#### Exercise description
Print all the records exactly, please.

#### Data extract

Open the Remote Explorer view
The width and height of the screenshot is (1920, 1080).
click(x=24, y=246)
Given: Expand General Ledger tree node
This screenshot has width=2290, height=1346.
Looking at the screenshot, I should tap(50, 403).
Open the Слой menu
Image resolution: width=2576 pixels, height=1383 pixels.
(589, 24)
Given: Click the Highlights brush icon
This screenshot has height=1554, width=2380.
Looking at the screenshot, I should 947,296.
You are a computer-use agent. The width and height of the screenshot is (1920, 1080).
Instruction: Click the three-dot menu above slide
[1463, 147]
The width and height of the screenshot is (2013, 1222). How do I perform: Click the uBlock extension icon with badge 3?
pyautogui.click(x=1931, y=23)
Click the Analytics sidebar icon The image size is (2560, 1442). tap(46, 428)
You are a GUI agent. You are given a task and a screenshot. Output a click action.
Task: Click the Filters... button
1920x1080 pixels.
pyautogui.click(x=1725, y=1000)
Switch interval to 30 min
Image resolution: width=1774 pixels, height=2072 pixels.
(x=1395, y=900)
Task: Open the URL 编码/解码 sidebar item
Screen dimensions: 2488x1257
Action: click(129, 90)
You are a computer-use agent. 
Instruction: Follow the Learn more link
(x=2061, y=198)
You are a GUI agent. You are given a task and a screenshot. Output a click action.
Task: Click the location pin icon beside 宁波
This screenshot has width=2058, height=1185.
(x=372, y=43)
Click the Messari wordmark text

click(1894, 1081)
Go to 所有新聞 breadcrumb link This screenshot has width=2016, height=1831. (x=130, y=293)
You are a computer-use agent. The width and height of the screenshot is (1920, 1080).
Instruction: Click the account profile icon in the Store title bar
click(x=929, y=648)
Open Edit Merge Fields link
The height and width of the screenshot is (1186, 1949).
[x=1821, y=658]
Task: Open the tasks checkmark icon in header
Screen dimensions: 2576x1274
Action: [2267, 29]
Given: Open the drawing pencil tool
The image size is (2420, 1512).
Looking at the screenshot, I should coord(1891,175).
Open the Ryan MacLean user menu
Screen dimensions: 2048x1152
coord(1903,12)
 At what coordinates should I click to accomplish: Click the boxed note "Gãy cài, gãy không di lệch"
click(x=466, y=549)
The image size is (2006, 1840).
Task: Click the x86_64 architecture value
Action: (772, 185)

#### Reply
Open the Remote Explorer view
The width and height of the screenshot is (1920, 1080).
click(x=24, y=246)
Given: Expand General Ledger tree node
This screenshot has width=2290, height=1346.
Looking at the screenshot, I should tap(50, 403).
Open the Слой menu
Image resolution: width=2576 pixels, height=1383 pixels.
(589, 24)
Given: Click the Highlights brush icon
This screenshot has height=1554, width=2380.
Looking at the screenshot, I should 947,296.
You are a computer-use agent. The width and height of the screenshot is (1920, 1080).
Instruction: Click the three-dot menu above slide
[1463, 147]
The width and height of the screenshot is (2013, 1222). How do I perform: Click the uBlock extension icon with badge 3?
pyautogui.click(x=1931, y=23)
Click the Analytics sidebar icon The image size is (2560, 1442). tap(46, 428)
You are a GUI agent. You are given a task and a screenshot. Output a click action.
Task: Click the Filters... button
1920x1080 pixels.
pyautogui.click(x=1725, y=1000)
Switch interval to 30 min
Image resolution: width=1774 pixels, height=2072 pixels.
(x=1395, y=900)
Task: Open the URL 编码/解码 sidebar item
Screen dimensions: 2488x1257
Action: click(129, 90)
You are a computer-use agent. 
Instruction: Follow the Learn more link
(x=2061, y=198)
You are a GUI agent. You are given a task and a screenshot. Output a click action.
Task: Click the location pin icon beside 宁波
This screenshot has width=2058, height=1185.
(x=372, y=43)
Click the Messari wordmark text

click(1894, 1081)
Go to 所有新聞 breadcrumb link This screenshot has width=2016, height=1831. (x=130, y=293)
You are a computer-use agent. The width and height of the screenshot is (1920, 1080).
Instruction: Click the account profile icon in the Store title bar
click(x=929, y=648)
Open Edit Merge Fields link
The height and width of the screenshot is (1186, 1949).
[x=1821, y=658]
Task: Open the tasks checkmark icon in header
Screen dimensions: 2576x1274
Action: [2267, 29]
Given: Open the drawing pencil tool
The image size is (2420, 1512).
Looking at the screenshot, I should coord(1891,175).
Open the Ryan MacLean user menu
Screen dimensions: 2048x1152
coord(1903,12)
 At what coordinates should I click to accomplish: Click the boxed note "Gãy cài, gãy không di lệch"
click(x=466, y=549)
The image size is (2006, 1840).
Task: Click the x86_64 architecture value
Action: (772, 185)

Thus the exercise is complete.